アメリカは日本のメディア状況の5年先を行くとよく言われる。そしてアメリカのテレビ局の広告収入の中でストリーミングがすでに15%程度を占めるという。つまりTVerの売り上げは今は広告収入全体のほんの数%だが、伸び代は格段に大きいと言える。キー局に限れば、TVerは今後の成長を担う重要な柱になるだろう。

テレビ視聴者の世代構造が大きく変化する

キー局に限ればと書いたのは、ローカル局にはTVerのような新たな成長エンジンが見当たらないからだ。もちろんTVerでは数多くのローカル局の番組も配信されており、その中にはキー局の番組に負けず劣らずの再生数を獲得しているものもある。だが今はキー局の番組が圧倒的に多いのは否めない。

さらに多くの県単位のローカル局はドラマもバラエティも制作していないので、現状エンタメ番組中心の配信サービスとして利用されるTVerに置く番組が非常に少ない。ローカル局がネットで配信し放送収入とは別の柱を持つには、TVerの大きな転換もしくは別の配信サービスが必要になるだろう。

それを急ぐ必要があると私は考える。これからテレビ視聴者の世代構造が大きく変化するからだ。

2015年の人口ピラミッド
(出典:国立社会保障・人口問題研究所ホームページ(https://www.ipss.go.jp/)赤線は筆者が追加)

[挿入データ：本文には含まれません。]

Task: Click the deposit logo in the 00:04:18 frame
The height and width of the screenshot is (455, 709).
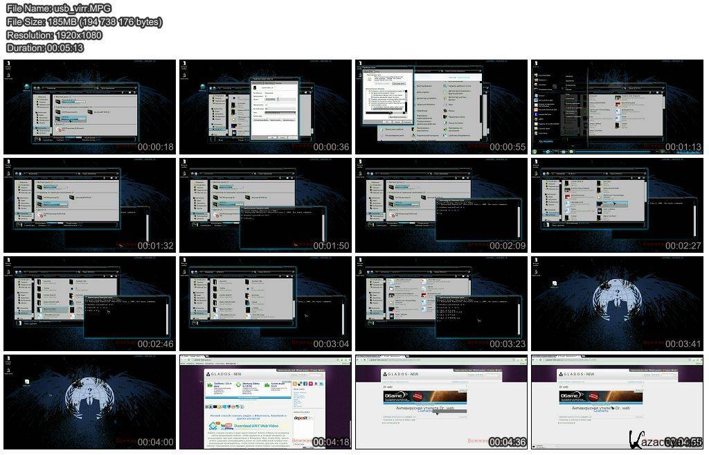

これは2015年の人口ピラミッドだ。よく言われてきたように、高齢社会を反映して、上が重く下が細いいびつな形をしている。細かく見ると、60代後半の団塊世代と40代前半の団塊ジュニアが大きな塊となり、高齢層が若年層への重しになっているように思える。

テレビ視聴の中心は中高年と高齢者であり、若者向けの番組は視聴率が取れない。テレビ中心でメディア接触する層をテレビ世代とすれば、その境目は団塊ジュニアの一番下の年齢層と言っていいだろう。1971〜1974年生まれが団塊ジュニアで、物心ついたら80年代。フジテレビが「楽しくなければテレビじゃない」と言い出し、90年代にかけてテレビがいよいよ面白くなった時代に多感な時期を過ごした。

それより下、2015年の40歳以下はネット世代と見ていい。ネット世代がテレビ世代に押されていたのが10年前だった。